··· EXERCISE INPUT
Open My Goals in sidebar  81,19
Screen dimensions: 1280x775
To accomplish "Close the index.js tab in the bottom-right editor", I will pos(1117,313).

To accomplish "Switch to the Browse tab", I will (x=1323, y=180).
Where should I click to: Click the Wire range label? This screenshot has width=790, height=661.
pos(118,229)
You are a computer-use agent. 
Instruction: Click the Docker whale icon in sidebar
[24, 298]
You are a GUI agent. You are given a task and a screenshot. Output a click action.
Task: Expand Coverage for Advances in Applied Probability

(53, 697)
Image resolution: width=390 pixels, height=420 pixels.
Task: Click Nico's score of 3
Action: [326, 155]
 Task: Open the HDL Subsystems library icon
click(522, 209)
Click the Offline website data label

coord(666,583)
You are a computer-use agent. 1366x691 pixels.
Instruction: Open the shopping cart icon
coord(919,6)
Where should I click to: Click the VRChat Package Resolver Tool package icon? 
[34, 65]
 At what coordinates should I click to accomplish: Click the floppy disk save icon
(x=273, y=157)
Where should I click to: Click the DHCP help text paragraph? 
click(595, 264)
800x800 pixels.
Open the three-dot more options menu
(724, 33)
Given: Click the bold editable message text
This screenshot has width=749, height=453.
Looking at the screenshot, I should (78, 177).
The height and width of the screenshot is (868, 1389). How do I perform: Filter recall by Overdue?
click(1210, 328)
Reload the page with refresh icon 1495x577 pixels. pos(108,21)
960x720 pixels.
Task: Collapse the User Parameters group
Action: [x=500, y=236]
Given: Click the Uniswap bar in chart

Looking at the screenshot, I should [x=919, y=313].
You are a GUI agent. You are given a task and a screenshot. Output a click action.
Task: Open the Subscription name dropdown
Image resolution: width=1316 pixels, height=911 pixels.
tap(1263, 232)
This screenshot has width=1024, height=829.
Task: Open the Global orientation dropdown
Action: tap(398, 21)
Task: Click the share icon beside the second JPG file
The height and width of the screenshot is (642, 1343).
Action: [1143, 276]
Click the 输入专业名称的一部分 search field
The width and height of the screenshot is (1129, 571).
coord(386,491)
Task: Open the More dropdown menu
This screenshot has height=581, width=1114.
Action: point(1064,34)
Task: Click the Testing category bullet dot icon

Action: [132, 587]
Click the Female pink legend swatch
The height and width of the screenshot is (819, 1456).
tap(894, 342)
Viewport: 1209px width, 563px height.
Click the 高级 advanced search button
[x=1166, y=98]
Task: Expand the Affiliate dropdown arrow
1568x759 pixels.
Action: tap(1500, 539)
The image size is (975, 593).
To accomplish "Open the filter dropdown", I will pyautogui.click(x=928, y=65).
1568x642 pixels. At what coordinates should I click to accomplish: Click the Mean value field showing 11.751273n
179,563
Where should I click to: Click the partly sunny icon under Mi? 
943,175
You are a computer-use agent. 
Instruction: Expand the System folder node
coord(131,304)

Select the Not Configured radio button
······
Put every line of the records above into a JSON list of strings, one string per line, and leave out the blank lines.

[WRITTEN SOLUTION]:
[
  "Open My Goals in sidebar  81,19",
  "Screen dimensions: 1280x775",
  "To accomplish \"Close the index.js tab in the bottom-right editor\", I will pos(1117,313).",
  "To accomplish \"Switch to the Browse tab\", I will (x=1323, y=180).",
  "Where should I click to: Click the Wire range label? This screenshot has width=790, height=661.",
  "pos(118,229)",
  "You are a computer-use agent. ",
  "Instruction: Click the Docker whale icon in sidebar",
  "[24, 298]",
  "You are a GUI agent. You are given a task and a screenshot. Output a click action.",
  "Task: Expand Coverage for Advances in Applied Probability",
  "(53, 697)",
  "Image resolution: width=390 pixels, height=420 pixels.",
  "Task: Click Nico's score of 3",
  "Action: [326, 155]",
  " Task: Open the HDL Subsystems library icon",
  "click(522, 209)",
  "Click the Offline website data label",
  "coord(666,583)",
  "You are a computer-use agent. 1366x691 pixels.",
  "Instruction: Open the shopping cart icon",
  "coord(919,6)",
  "Where should I click to: Click the VRChat Package Resolver Tool package icon? ",
  "[34, 65]",
  " At what coordinates should I click to accomplish: Click the floppy disk save icon",
  "(x=273, y=157)",
  "Where should I click to: Click the DHCP help text paragraph? ",
  "click(595, 264)",
  "800x800 pixels.",
  "Open the three-dot more options menu",
  "(724, 33)",
  "Given: Click the bold editable message text",
  "This screenshot has width=749, height=453.",
  "Looking at the screenshot, I should (78, 177).",
  "The height and width of the screenshot is (868, 1389). How do I perform: Filter recall by Overdue?",
  "click(1210, 328)",
  "Reload the page with refresh icon 1495x577 pixels. pos(108,21)",
  "960x720 pixels.",
  "Task: Collapse the User Parameters group",
  "Action: [x=500, y=236]",
  "Given: Click the Uniswap bar in chart",
  "Looking at the screenshot, I should [x=919, y=313].",
  "You are a GUI agent. You are given a task and a screenshot. Output a click action.",
  "Task: Open the Subscription name dropdown",
  "Image resolution: width=1316 pixels, height=911 pixels.",
  "tap(1263, 232)",
  "This screenshot has width=1024, height=829.",
  "Task: Open the Global orientation dropdown",
  "Action: tap(398, 21)",
  "Task: Click the share icon beside the second JPG file",
  "The height and width of the screenshot is (642, 1343).",
  "Action: [1143, 276]",
  "Click the 输入专业名称的一部分 search field",
  "The width and height of the screenshot is (1129, 571).",
  "coord(386,491)",
  "Task: Open the More dropdown menu",
  "This screenshot has height=581, width=1114.",
  "Action: point(1064,34)",
  "Task: Click the Testing category bullet dot icon",
  "Action: [132, 587]",
  "Click the Female pink legend swatch",
  "The height and width of the screenshot is (819, 1456).",
  "tap(894, 342)",
  "Viewport: 1209px width, 563px height.",
  "Click the 高级 advanced search button",
  "[x=1166, y=98]",
  "Task: Expand the Affiliate dropdown arrow",
  "1568x759 pixels.",
  "Action: tap(1500, 539)",
  "The image size is (975, 593).",
  "To accomplish \"Open the filter dropdown\", I will pyautogui.click(x=928, y=65).",
  "1568x642 pixels. At what coordinates should I click to accomplish: Click the Mean value field showing 11.751273n",
  "179,563",
  "Where should I click to: Click the partly sunny icon under Mi? ",
  "943,175",
  "You are a computer-use agent. ",
  "Instruction: Expand the System folder node",
  "coord(131,304)",
  "Select the Not Configured radio button"
]